Phenytoin can induce diversified adverse reactions including generalized eruptions and the hypersensitivity syndrome. Delayed-type allergic mechanisms have been postulated to underlie these reactions. The tests most widely used to detect T-cell sensitization to drugs are the patch test and the lymphocyte transformation test (LTT), but their sensitivity is not sufficient. Simultaneous assessment of both the frequencies and the cytokine-producing phenotypes of allergen-specific T cells has become possible with the recently introduced carboxyfluorescein succinimidyl ester (CFSE) assay.
Seven patients who presented with phenytoin-induced maculopapular exanthema with and without fever were included in this study. Peripheral blood mononuclear cells (PBMCs) were labeled with CFSE and cultured with phenytoin for seven days. The cells were stained with anti-CD4 and cytokine-specific monoclonal antibodies (MoAbs), and analyzed with FACSCalibur.
The phenytoin-specific proliferation of CD4+ cells in patients was significantly higher than in the four controls exposed to phenytoin, and in seven healthy children with no previous phenytoin intake. A significant difference in the percentages of CD4+ IFN-gamma+ cells between patients and the seven healthy children was observed. The sensitivity and specificity of proliferation were 100% and 90.9%, and those of IFN-gamma secretion were 71.4% and 100%, respectively.
Phenytoin-specific proliferation may be detected with greater sensitivity by the CFSE dilution assay than the conventional LTT. The assay revealed that both CD4+ and CD4- T cells proliferated and produced IFN-gamma and TNF-alpha after stimulation with phenytoin. The CFSE dilution assay might be useful for the diagnosis and understanding of drug hypersensitivity.

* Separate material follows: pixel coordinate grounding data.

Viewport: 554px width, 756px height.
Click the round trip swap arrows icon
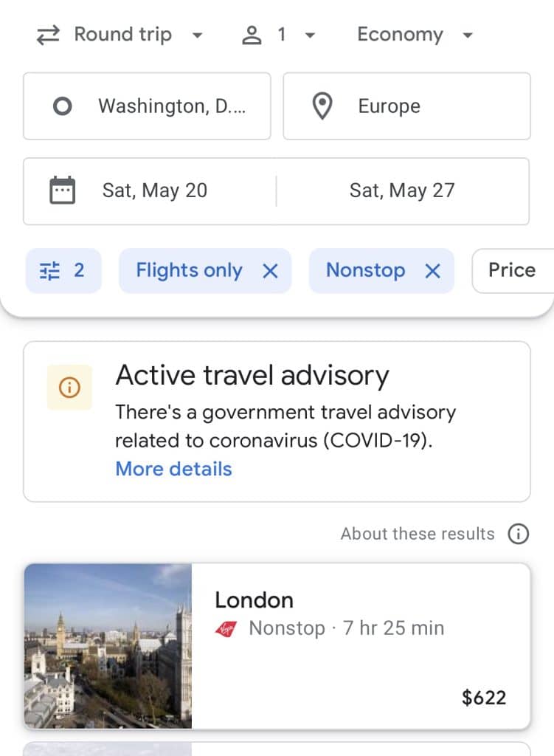48,35
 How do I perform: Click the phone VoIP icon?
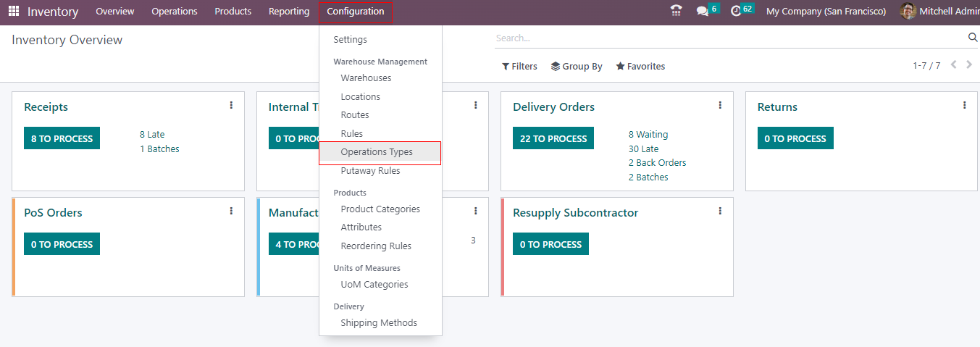pos(677,11)
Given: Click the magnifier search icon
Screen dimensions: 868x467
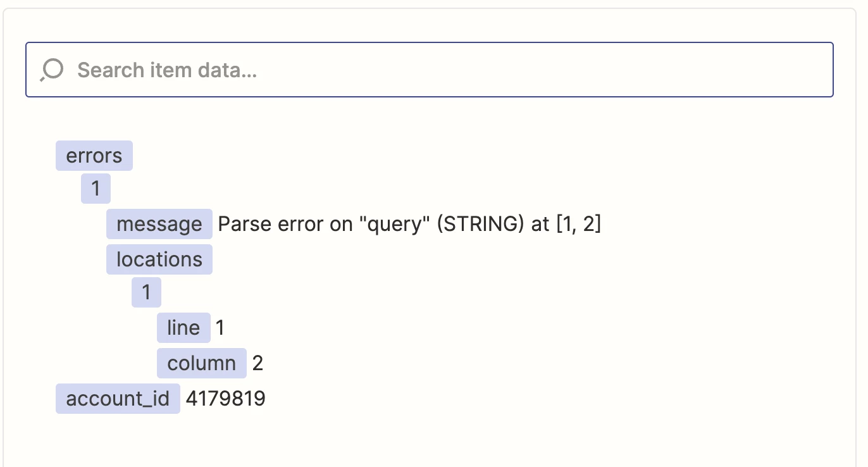Looking at the screenshot, I should tap(51, 70).
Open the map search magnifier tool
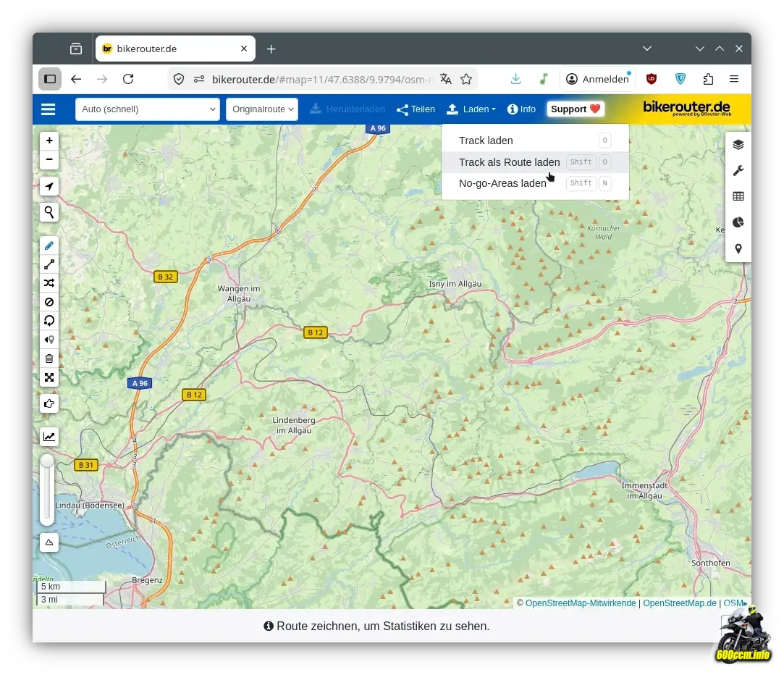The image size is (784, 675). pos(49,212)
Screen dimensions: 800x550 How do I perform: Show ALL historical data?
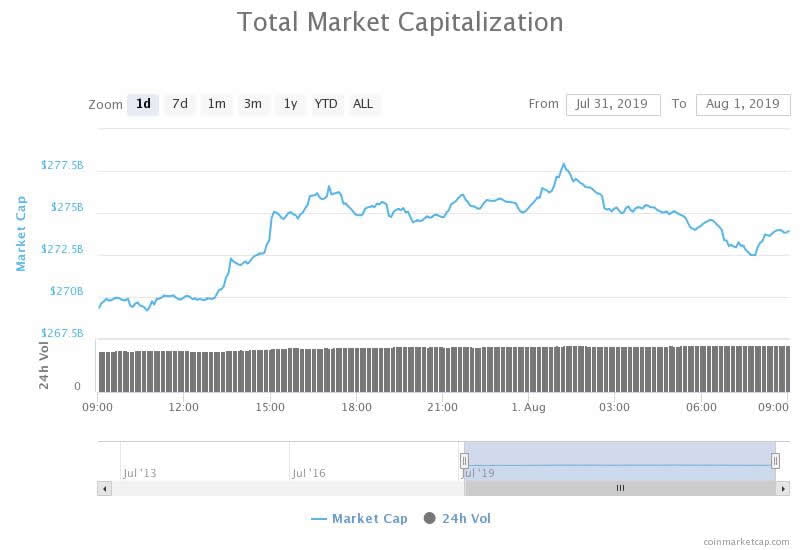click(363, 104)
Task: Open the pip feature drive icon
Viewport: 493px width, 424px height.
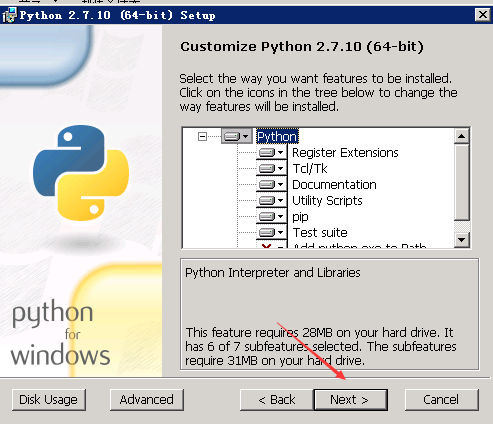Action: pos(271,216)
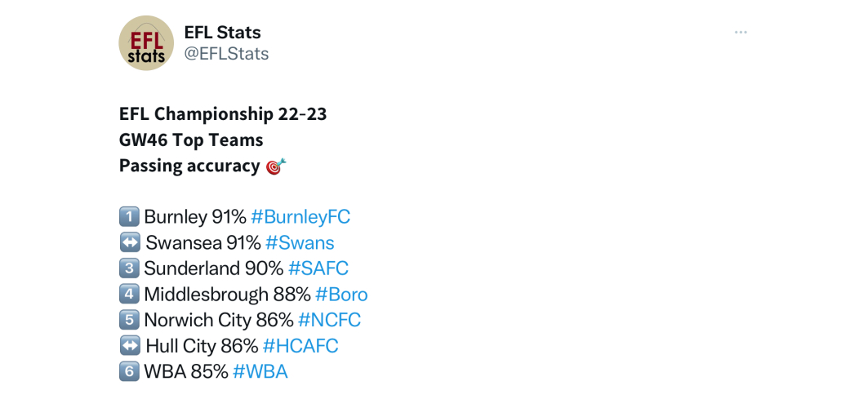The height and width of the screenshot is (408, 868).
Task: Click the @EFLStats handle
Action: [x=226, y=54]
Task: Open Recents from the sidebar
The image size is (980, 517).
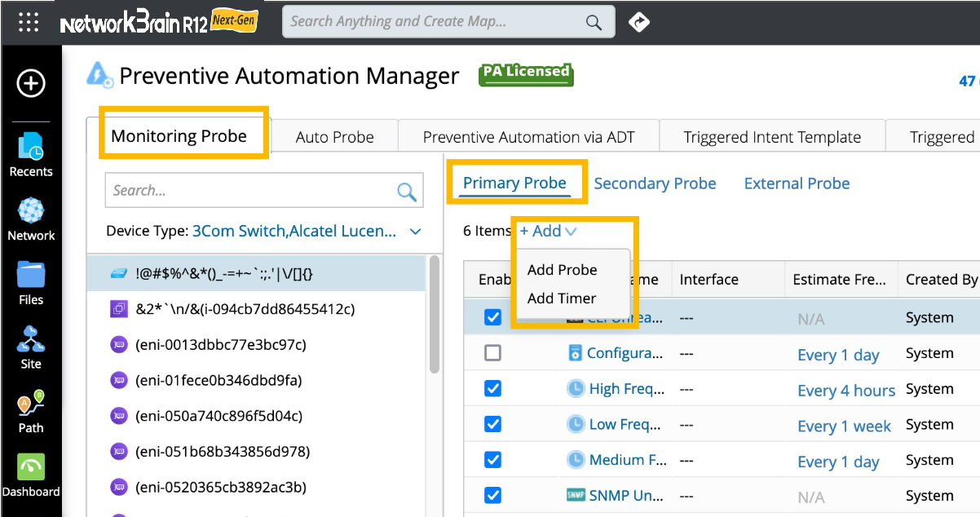Action: [x=31, y=155]
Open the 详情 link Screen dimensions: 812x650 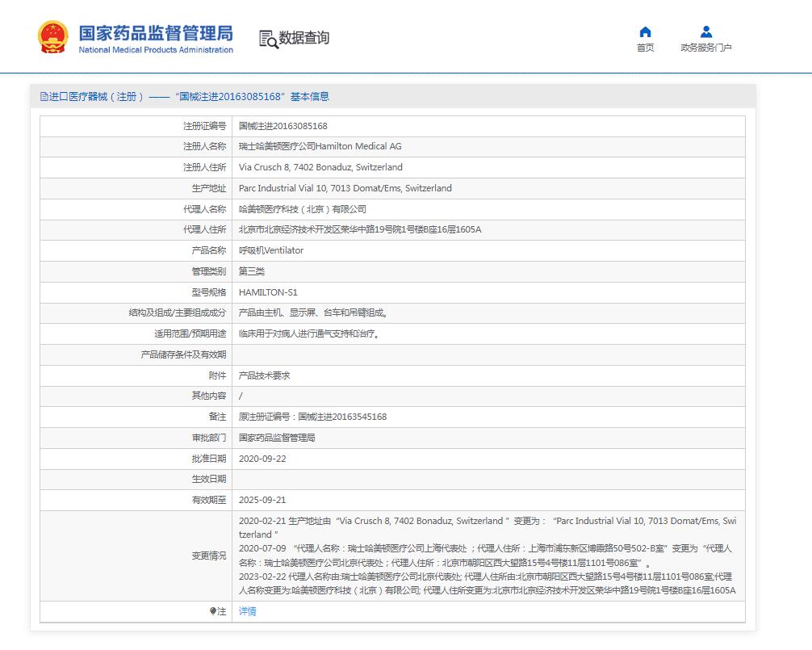[248, 611]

苯妥英可引发多种不良反应,包括全身性皮疹和超敏反应综合征。推测迟发型过敏机制是这些反应的基础。检测T细胞对药物致敏最常用的试验是斑贴试验和淋巴细胞转化试验(LTT),但其敏感性不足。随着最近引入的羧基荧光素琥珀酰亚胺酯(CFSE)检测法,同时评估过敏原特异性T细胞的频率和产生细胞因子的表型已成为可能。
本研究纳入了7例出现苯妥英诱导的伴有或不伴有发热的斑丘疹性皮疹的患者。外周血单个核细胞(PBMC)用CFSE标记,并与苯妥英一起培养7天。细胞用抗CD4和细胞因子特异性单克隆抗体(MoAb)染色,并用FACSCalibur进行分析。
患者中CD4 +细胞的苯妥英特异性增殖明显高于4例接触苯妥英的对照者以及7例既往未服用过苯妥英的健康儿童。观察到患者与7例健康儿童之间CD4 + IFN-γ +细胞百分比存在显著差异。增殖的敏感性和特异性分别为100%和90.9%,IFN-γ分泌的敏感性和特异性分别为71.4%和100%。
与传统的LTT相比,CFSE稀释检测法可能更灵敏地检测到苯妥英特异性增殖。该检测法显示,苯妥英刺激后CD4 +和CD4 - T细胞均增殖并产生IFN-γ和TNF-α。CFSE稀释检测法可能有助于药物超敏反应的诊断和理解。